* [Directions]: The answer is every line in the data below that contains the word "computer".

* [Stored data]:

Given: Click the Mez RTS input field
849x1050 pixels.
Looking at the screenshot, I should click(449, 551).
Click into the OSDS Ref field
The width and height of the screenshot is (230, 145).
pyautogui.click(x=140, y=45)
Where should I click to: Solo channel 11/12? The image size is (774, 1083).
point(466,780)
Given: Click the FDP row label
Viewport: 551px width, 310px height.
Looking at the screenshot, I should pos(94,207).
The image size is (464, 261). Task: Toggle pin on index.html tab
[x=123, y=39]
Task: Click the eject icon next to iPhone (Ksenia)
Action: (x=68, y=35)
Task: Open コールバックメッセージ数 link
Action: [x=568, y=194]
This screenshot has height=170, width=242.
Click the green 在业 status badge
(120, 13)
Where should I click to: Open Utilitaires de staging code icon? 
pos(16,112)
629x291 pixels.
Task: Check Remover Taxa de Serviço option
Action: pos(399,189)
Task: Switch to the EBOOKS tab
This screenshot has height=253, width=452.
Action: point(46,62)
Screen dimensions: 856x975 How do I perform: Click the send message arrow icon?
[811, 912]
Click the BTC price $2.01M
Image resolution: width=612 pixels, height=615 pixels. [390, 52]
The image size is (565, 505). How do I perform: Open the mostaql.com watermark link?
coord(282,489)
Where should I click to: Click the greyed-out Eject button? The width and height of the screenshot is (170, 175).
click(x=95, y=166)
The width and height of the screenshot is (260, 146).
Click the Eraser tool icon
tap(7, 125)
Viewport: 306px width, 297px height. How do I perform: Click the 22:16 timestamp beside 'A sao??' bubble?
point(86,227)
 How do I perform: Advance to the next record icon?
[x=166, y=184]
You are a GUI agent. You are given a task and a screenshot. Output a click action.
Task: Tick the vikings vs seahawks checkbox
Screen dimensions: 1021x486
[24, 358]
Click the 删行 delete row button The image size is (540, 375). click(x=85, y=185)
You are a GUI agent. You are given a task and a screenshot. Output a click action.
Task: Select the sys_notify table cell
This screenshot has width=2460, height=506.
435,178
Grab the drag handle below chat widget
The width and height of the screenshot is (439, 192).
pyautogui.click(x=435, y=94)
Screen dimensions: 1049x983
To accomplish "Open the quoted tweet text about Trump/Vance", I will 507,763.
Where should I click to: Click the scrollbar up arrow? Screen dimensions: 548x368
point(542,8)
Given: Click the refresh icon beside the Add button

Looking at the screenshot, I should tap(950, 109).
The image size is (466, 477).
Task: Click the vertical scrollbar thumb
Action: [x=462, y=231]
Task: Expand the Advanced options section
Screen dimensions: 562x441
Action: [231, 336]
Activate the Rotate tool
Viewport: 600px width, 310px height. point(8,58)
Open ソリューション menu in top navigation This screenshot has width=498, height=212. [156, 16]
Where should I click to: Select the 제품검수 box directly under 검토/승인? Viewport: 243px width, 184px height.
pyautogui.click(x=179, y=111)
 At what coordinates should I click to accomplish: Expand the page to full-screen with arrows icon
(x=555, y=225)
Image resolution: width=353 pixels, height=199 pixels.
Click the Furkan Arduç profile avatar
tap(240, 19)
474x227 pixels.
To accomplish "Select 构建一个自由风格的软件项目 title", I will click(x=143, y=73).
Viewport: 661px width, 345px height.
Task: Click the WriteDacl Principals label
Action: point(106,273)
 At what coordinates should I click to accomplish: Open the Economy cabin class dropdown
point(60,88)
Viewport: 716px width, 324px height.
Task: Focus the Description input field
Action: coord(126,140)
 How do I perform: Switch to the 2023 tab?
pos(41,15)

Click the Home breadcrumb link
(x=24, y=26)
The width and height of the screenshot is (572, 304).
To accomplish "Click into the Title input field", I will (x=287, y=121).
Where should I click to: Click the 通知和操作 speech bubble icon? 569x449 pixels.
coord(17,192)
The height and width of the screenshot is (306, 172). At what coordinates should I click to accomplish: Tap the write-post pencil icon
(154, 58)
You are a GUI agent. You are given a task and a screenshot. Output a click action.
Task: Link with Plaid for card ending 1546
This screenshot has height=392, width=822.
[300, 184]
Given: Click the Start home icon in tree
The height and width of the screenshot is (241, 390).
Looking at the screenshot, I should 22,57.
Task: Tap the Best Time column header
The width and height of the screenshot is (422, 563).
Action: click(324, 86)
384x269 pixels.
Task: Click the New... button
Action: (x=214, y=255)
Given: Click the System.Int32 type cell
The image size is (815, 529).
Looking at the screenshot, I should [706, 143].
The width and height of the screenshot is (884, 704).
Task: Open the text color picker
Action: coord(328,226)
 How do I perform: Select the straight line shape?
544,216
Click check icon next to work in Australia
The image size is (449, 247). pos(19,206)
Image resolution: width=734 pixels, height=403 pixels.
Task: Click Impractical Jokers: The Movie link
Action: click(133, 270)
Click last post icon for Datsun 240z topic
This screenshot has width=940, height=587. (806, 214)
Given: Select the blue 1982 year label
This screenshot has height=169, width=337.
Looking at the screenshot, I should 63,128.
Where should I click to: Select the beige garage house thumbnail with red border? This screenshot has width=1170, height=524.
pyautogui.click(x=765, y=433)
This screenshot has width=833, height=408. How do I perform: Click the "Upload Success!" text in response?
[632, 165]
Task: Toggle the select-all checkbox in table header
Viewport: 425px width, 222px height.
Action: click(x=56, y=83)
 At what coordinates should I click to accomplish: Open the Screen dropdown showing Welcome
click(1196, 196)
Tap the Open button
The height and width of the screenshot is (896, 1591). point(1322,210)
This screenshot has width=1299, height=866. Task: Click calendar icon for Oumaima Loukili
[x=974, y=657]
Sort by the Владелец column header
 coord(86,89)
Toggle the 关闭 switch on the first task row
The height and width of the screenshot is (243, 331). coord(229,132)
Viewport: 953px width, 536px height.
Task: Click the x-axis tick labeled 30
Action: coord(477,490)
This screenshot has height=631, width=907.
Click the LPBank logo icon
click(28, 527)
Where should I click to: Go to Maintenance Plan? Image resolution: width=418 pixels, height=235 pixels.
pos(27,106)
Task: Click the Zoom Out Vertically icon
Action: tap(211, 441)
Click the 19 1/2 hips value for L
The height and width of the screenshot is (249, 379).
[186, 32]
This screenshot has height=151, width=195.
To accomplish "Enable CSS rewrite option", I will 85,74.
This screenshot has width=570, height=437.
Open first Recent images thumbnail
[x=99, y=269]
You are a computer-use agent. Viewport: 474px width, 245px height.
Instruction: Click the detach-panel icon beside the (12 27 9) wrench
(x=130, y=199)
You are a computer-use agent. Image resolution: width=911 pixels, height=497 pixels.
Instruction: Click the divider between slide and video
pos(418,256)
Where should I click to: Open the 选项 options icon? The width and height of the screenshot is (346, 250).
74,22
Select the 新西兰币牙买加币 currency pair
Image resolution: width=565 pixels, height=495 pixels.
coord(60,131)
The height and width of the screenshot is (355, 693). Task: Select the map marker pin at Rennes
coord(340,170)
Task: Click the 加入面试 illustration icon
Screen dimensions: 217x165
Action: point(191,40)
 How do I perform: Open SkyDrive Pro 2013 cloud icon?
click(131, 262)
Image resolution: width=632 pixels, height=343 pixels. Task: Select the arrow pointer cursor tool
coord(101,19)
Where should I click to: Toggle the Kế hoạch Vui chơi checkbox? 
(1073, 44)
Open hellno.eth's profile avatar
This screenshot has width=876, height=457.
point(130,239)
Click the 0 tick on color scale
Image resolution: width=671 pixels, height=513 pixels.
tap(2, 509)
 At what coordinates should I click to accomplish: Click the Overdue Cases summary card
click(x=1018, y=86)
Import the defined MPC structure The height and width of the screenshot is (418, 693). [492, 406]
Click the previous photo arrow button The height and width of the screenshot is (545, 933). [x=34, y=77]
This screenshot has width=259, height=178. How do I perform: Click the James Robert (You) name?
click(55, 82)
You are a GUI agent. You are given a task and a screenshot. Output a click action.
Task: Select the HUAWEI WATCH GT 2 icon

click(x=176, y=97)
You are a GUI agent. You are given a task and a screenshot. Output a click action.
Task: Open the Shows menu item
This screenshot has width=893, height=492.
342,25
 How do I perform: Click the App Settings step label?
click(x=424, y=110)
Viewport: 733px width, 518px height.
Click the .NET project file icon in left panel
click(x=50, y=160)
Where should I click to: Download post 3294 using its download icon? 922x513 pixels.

* [Written answer]:
You are a computer-use agent. Viewport: 474px width, 245px height.
You are a computer-use agent. Image resolution: width=911 pixels, height=497 pixels.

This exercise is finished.